The Federal Reserve, the top U.S. bank watchdog, is rethinking its policy of allowing banks to operate in commodity markets amid accusations they inflate the prices of items such as aluminum and electricity.
"I plan to urge that the law be amended by simply reversing the policies that allow for bank ownership," said Bart Chilton, a commissioner at the Commodity Futures Trading Commission (CFTC), the top U.S. derivatives regulator.
The law also gives some banks an advantage over others, Chilton said, in reference to Morgan Stanley and Goldman Sachs Group Inc, which only came under Fed supervision in 2008 at the height of the financial crisis.
Because the two changed their legal status at that time, the law treats them more leniently than their rivals, allowing them to hold any commodity businesses they had before Sept. 30, 1997, through a so-called grandfather clause.

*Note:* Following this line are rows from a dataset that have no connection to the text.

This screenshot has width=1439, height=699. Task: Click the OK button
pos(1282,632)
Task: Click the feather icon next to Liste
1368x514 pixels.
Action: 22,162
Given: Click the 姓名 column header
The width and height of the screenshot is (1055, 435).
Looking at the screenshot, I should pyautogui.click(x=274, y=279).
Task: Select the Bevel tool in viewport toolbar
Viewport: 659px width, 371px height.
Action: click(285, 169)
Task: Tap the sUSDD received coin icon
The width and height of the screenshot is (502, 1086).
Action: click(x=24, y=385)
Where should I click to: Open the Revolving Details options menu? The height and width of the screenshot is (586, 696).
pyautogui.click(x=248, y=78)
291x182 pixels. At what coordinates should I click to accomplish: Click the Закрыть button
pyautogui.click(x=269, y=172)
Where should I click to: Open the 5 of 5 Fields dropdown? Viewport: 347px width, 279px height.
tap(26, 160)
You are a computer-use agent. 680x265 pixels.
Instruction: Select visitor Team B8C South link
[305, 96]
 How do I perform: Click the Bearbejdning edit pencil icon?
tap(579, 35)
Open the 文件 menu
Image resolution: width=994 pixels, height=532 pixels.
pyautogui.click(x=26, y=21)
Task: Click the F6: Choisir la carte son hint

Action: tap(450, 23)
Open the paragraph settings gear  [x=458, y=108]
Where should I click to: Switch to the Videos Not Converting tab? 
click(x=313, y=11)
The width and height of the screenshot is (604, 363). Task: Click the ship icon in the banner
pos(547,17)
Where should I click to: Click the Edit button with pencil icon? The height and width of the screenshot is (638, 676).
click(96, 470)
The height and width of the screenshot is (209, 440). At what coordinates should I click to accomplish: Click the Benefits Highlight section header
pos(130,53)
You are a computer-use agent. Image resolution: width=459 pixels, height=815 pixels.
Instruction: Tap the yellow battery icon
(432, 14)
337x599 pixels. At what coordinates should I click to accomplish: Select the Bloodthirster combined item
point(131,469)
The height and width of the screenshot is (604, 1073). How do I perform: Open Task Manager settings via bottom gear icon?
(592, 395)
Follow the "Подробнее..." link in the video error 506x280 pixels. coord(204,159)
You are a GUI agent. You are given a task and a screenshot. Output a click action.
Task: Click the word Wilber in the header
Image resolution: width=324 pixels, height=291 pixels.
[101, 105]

"There are two banks that are using yet another exception to the law," Chilton said in a speech.
Chilton had planned to address lawmakers critical of Wall Street's role in commodities at a panel meeting of the Senate Banking Committee scheduled for Oct. 8, although the date is now moot because of the government shutdown.
The lawmakers, led by Senator Sherrod Brown, a Democrat from Ohio, will also grill Fed officials attending the meeting - the second one they are holding on the matter.
Banks that cannot use the grandfather clause because they were already under Fed supervision when the law was written in 1999 need special approval to enter the commodity market, and the conditions are tighter.
One crucial difference is that, while banks such as Citigroup Inc and Bank of America Corp are allowed own oil, metals and other commodities, they cannot store, distribute, refine or transport them.
But Morgan Stanley owns TransMontaigne, a large oil terminal and logistics subsidiary estimated to be the 17th-largest private company in the United States.
Banks that own such entities also control the supply of commodities they trade, creating a conflict of interest, Chilton added.